China modernizing manufacturing with ‘Made in China 2025’ initiative

19th CPC National Congress

The “Made in China 2025” initiative hopes to use innovative ideas and technology to upgrade manufacturing quality and standards.

CGTN’s Ge Yunfei took a look at how the strategy is working so far.

Over the past two decades, China’s huge population of skilled workers with cheap labor costs polished glass lenses, sewed stuffed toys, and made protective cellphone cases, propelling the country to become the world’s factory.

But the situation took a turn, with Chinese manufacturers suddenly finding themselves lagging behind market demand and their global competitors.

“In early 2015, we signed around 20 big deals. But by the end of that year, lots of clients had canceled orders and we only had 3 orders left,” according to Huang He, general manager of Janus Precision Manufacturing. “We knew we had a big problem.”

Robots and automated machines were introduced to factories on a massive scale. In the Chinese factory of Carl Zeiss, robots reduced the cost per lens to the lowest of all the Zeiss factories in the world.

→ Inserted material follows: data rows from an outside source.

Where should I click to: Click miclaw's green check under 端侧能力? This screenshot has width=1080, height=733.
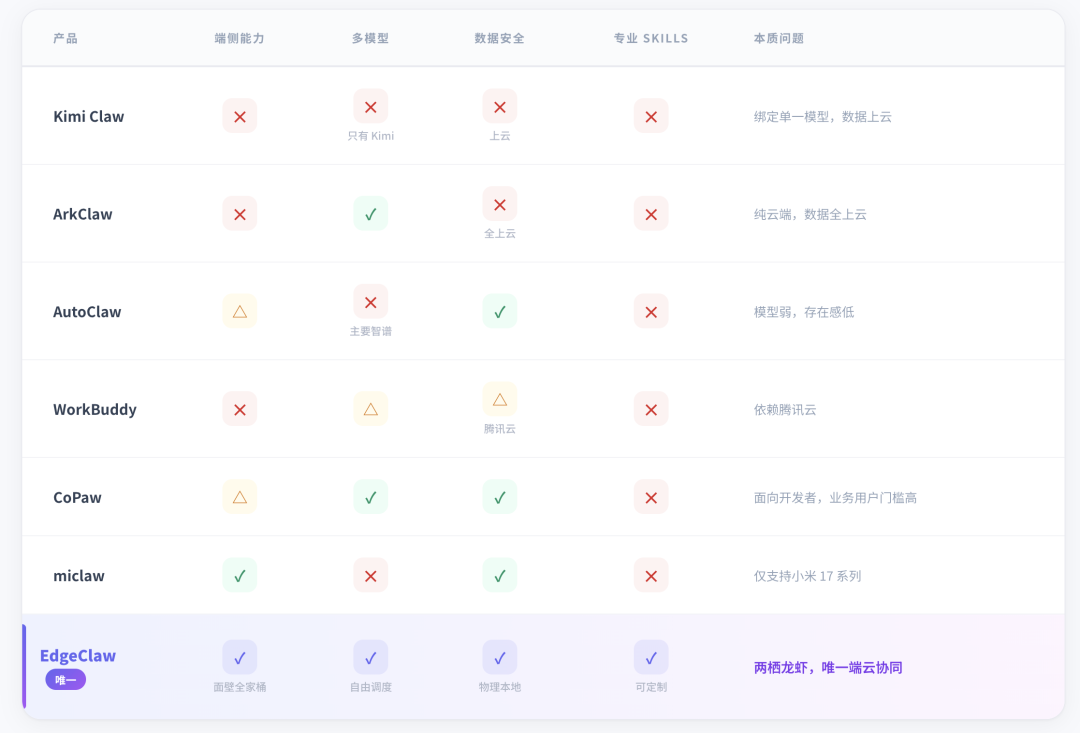pos(240,575)
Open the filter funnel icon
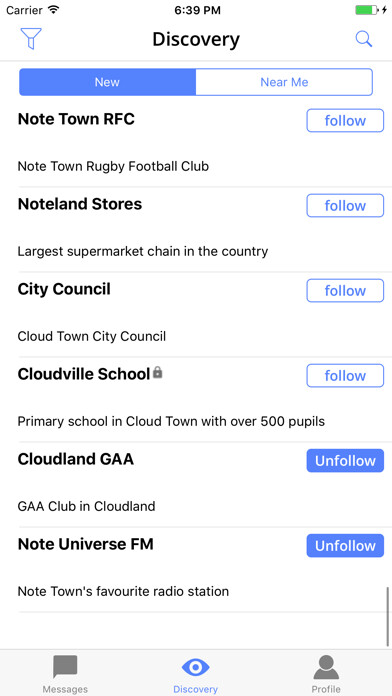 tap(31, 39)
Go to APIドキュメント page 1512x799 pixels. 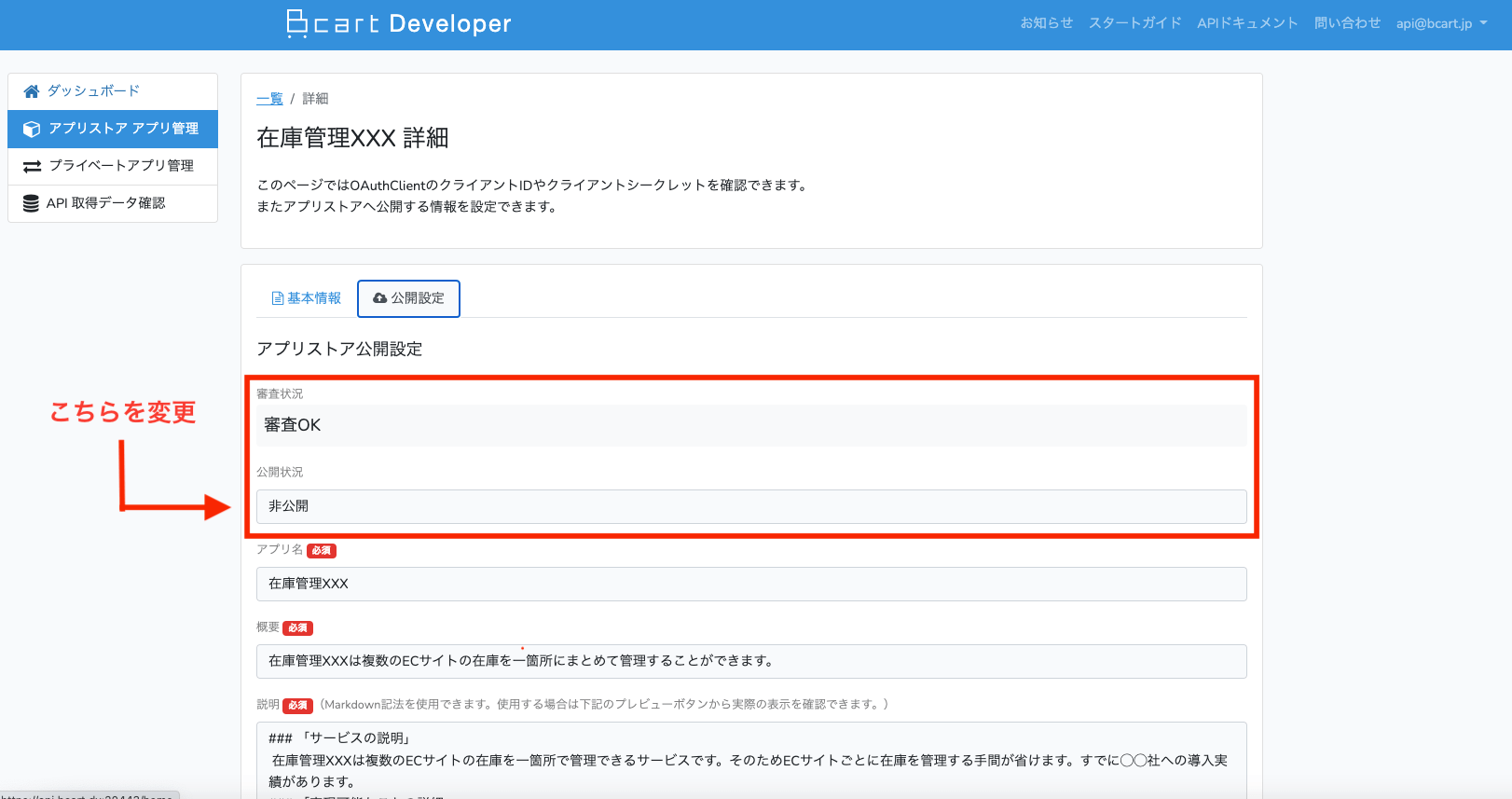click(x=1247, y=23)
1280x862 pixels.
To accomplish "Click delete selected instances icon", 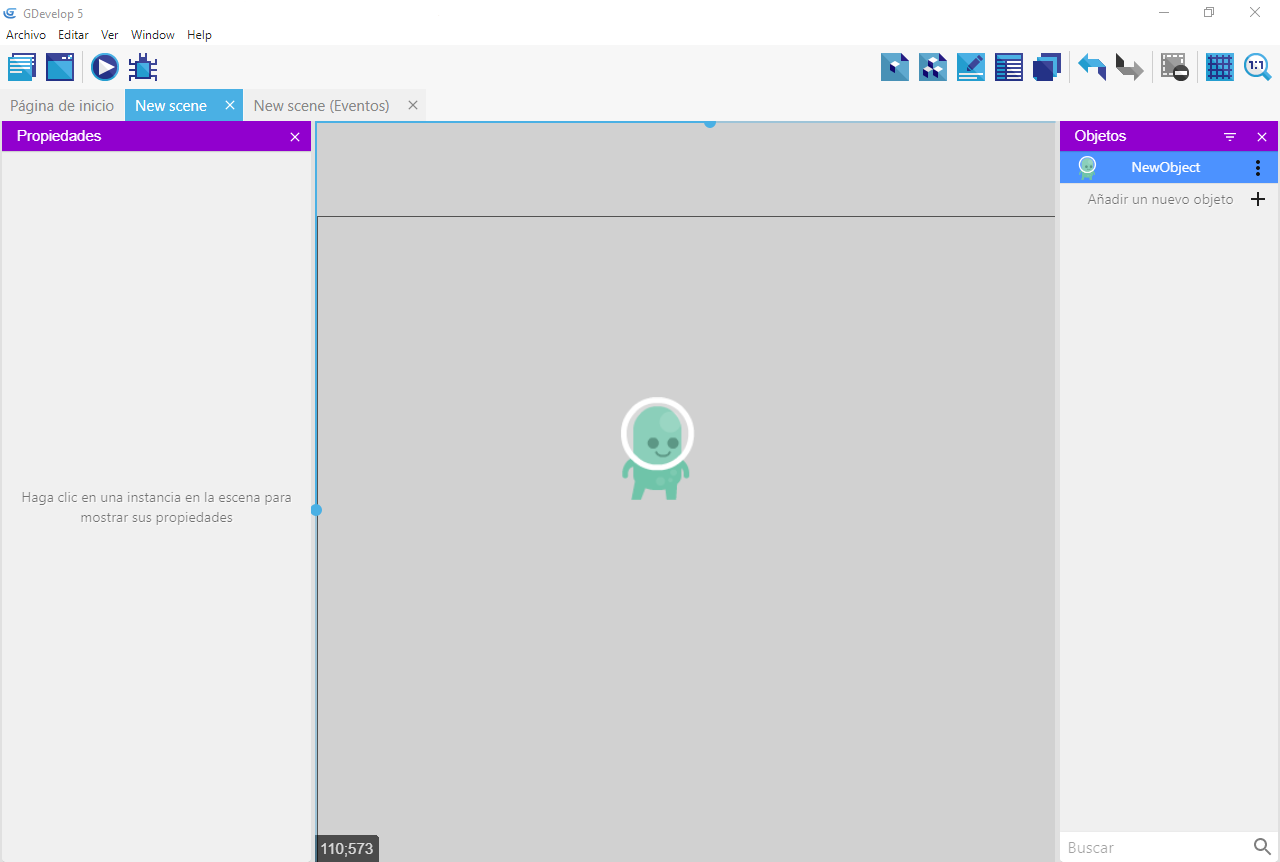I will [1174, 67].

Some firms even took it a step further, building unmanned factory boasting 160 automated machines and no workers.

“The whole manufacturing process is connected on the cloud. Now we can monitor all the real-time statistics and the situation inside the factory,” Huang said.

This is a new type of industrialization China is going through, and experts say the final result is vital to whether China can keep its economic prosperity in the following decades.

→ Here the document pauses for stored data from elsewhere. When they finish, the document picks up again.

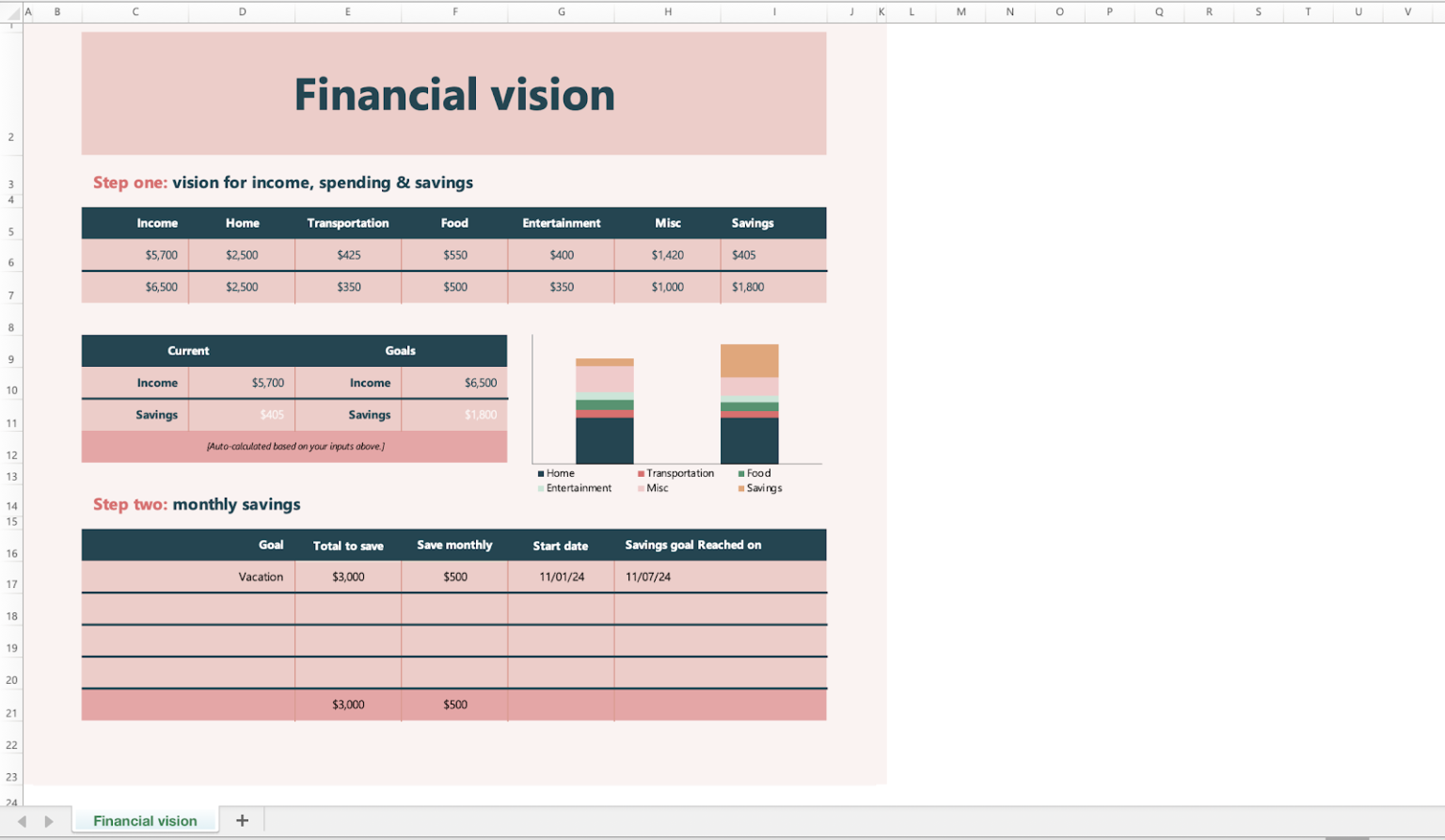Image resolution: width=1445 pixels, height=840 pixels.
Task: Add a new sheet with the plus icon
Action: pyautogui.click(x=242, y=820)
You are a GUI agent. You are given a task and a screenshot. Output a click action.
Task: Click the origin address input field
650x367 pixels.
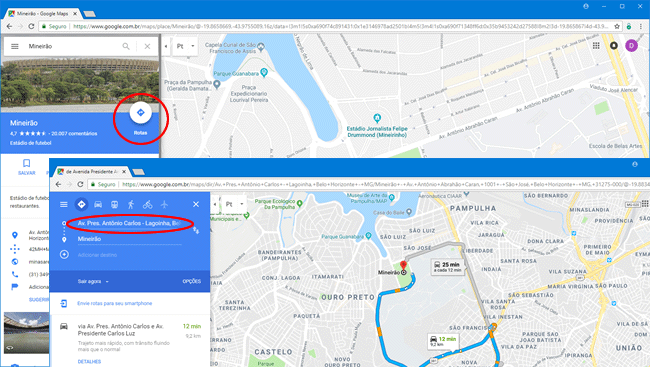(x=130, y=224)
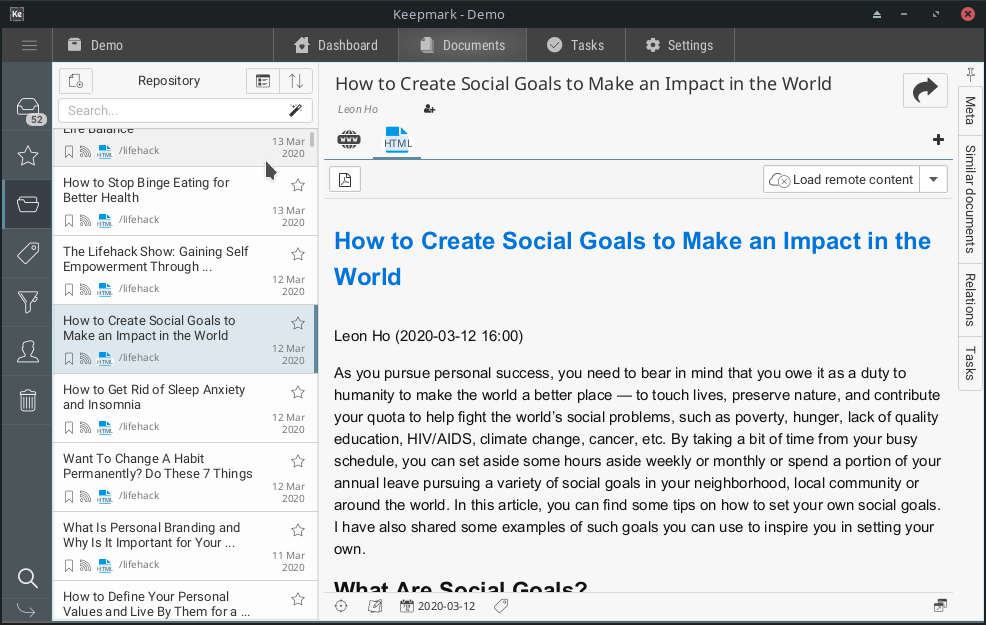The width and height of the screenshot is (986, 625).
Task: Open the Favorites star in left sidebar
Action: tap(28, 156)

In 2015, the government issued the “Made in China 2025” strategy, encouraging intelligent manufacturing. Later that year, President Xi Jinping brought forward the idea of “supply-side reform,” vowing to upgrade the country’s manufacturing sector.

“In the past decade, China’s real economy was at a difficult time as many entrepreneurs chose to leave the manufacturing sector for the financial or property sectors,” Professor Liang Qi of Sun Yat-sen University said. “But now the real economy is gradually gaining hope and confidence back.”